Contemporary is another word for “modern” or “current”. If something is contemporary, it belongs in the here and now, the current time period. Contemporary dance is therefore always changing with the times and developing, and takes its inspiration from many different modern forms of dance. It can be danced to almost any style of music, and it can be mixed up with other dance forms such as streetdance, ballet, Jazz dance, African and Asian dance, and other forms of exercise such as martial arts and yoga, to create new dance moves. Contemporary dancers strive to connect the mind and the body through fluid movement that derives from the centre of the body and provides the student with the confidence to explore dance in all its forms.


It was developed in the early 20th century as a reaction against the set rules and techniques of ballet, although now combining contemporary dance and ballet training is well accepted as good grounding for a student of dance. Practicing contemporary dance involves learning a range of techniques and styles which are used in dance classes, dance workshops and dance choreography, allowing the student to explore their own physical movement voice.

“If I could tell you that, I wouldn’t have to dance it”. 

Isadora Duncan – When asked what one of her dances meant.

Pioneering contemporary dancers such as Isadora Duncan and Martha Graham looked for less rigid ways of moving the body, using the body’s natural lines and energy, which allows contemporary dancers a much greater range of movement. Contemporary dance is used regularly in pop videos, for example ‘Chandelier’, featuring haunting choreography masterminded by Sia and Ryan Heffington, and performed by 11-year-old Maddie Ziegler from the reality show, Dance Moms.  Because contemporary works much more with the way your body naturally moves, you don’t need to have lots of training to be able to take part in it. It is a safe and accessible dance form for beginners as well as a very creative form of dance for experienced dancers and choreographers.

What can contemporary dance do for your body? If you practice contemporary dance regularly, you will develop a lean, strong body. Your posture, balance and coordination will also improve significantly and you are likely to feel more at ease with your body, and move with increased confidence. Contemporary dance offers a fluid “body friendly” method of movement, embracing balance, alignment and the extensive use of the whole body across the space. harnessing music, rhythm and the dynamic use of sequences. Contemporary dance is invaluable in developing movement, confidence and creativity in the dancers early years of training.

What is the definition of skeletal alignment in dance?
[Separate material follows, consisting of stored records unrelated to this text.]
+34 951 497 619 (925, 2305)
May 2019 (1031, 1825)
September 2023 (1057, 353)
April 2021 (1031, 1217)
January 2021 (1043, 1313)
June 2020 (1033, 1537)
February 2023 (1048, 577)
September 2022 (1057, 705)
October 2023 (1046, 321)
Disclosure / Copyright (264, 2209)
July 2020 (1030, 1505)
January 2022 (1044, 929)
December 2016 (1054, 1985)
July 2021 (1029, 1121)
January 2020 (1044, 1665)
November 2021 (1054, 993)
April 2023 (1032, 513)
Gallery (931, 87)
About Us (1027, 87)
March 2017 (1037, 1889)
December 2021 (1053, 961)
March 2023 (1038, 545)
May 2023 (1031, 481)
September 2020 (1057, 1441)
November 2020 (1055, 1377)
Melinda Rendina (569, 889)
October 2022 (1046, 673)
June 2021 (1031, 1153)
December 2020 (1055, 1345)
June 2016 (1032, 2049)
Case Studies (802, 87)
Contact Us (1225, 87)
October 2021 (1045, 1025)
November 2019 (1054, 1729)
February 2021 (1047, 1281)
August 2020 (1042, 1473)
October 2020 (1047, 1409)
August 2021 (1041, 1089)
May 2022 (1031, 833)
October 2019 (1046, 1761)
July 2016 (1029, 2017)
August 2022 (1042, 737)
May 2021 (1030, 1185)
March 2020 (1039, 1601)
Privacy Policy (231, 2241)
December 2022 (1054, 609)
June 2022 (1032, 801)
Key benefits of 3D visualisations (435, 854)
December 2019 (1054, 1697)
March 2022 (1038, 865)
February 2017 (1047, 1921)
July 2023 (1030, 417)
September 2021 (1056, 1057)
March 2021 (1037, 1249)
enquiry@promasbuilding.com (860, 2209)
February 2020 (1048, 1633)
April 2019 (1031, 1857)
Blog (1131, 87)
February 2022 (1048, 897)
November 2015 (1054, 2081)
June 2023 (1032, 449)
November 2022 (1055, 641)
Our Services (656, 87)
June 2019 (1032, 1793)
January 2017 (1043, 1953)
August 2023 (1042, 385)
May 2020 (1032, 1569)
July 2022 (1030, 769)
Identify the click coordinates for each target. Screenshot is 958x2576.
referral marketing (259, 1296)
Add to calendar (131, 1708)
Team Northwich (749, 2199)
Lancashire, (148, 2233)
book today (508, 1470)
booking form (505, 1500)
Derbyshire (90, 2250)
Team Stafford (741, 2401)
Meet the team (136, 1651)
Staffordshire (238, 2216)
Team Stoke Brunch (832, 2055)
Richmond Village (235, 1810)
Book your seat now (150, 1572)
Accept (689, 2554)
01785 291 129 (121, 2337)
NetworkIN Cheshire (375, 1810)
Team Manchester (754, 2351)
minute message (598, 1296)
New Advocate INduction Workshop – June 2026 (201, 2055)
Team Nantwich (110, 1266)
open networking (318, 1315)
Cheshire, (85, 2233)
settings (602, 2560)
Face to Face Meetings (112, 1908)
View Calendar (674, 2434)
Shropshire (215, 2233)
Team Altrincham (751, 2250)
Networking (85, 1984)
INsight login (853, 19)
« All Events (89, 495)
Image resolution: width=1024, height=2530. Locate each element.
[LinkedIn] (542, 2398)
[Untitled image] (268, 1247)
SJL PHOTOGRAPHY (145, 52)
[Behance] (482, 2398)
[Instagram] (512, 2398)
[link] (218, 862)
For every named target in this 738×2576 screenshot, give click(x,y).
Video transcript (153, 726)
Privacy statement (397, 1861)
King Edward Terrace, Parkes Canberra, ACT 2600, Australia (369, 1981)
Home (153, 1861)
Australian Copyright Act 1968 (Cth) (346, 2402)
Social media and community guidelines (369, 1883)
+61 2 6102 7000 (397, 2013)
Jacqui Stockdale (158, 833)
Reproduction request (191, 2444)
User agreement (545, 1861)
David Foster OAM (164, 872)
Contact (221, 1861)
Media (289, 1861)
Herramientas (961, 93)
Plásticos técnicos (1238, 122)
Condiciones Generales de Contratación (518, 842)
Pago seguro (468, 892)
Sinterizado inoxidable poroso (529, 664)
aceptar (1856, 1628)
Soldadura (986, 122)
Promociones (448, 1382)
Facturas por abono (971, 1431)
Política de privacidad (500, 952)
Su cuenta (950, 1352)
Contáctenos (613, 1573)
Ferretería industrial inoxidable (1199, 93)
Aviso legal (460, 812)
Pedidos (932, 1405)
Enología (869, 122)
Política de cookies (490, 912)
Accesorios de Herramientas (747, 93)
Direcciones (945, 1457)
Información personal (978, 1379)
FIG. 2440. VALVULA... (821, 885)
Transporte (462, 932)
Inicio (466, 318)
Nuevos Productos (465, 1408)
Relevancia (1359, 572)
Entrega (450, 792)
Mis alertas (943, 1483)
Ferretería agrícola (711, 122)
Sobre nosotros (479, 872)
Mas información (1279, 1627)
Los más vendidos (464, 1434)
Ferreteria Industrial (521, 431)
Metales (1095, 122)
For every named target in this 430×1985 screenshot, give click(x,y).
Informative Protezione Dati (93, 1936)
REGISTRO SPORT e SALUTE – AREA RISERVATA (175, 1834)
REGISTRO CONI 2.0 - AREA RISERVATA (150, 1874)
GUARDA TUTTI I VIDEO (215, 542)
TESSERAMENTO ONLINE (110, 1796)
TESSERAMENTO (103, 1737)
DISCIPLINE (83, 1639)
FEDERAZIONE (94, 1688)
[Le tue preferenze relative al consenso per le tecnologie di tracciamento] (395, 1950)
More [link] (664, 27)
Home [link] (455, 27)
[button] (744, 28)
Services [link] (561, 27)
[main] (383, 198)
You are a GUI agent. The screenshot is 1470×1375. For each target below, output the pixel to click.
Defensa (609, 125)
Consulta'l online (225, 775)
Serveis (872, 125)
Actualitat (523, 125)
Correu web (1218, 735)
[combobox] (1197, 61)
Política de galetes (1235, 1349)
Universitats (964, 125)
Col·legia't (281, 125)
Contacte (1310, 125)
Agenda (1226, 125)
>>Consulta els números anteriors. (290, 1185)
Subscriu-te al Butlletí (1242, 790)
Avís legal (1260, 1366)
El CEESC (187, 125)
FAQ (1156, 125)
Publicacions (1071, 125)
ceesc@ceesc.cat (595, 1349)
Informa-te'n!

Graceful posture is the key to beautiful dance movements. Proper skeletal alignment allows the dancer to move freely and lessens the risk of injury. Poor skeletal alignment puts excess strain on muscles and joints, while proper skeletal alignment helps to strengthen the dancer’s muscles allowing them to move confidently with less effort and strain.

theschool’s contemporary dance classes have been developed with a focus on improving the dance technical training of the young student; a movement style, that focuses on alignment, strength and transitional phrasing through skeletal exploration. Classes can be described as highly physical, technical and fun. The class focuses on the body as a whole in motion, with emphasis on building a strong technique through focused skeletal alignment.

The objective of the class is to prepare and train the young dancer to move confidently through space whilst playfully giving into gravity and rising up against it, with an emphasis on a strong dynamic technique with little effort. theschool believes that a young dancer will improve technically and grow artistically when given the freedom to express their unique creative individuality through movement.

Contemporary Dance taught at theschool.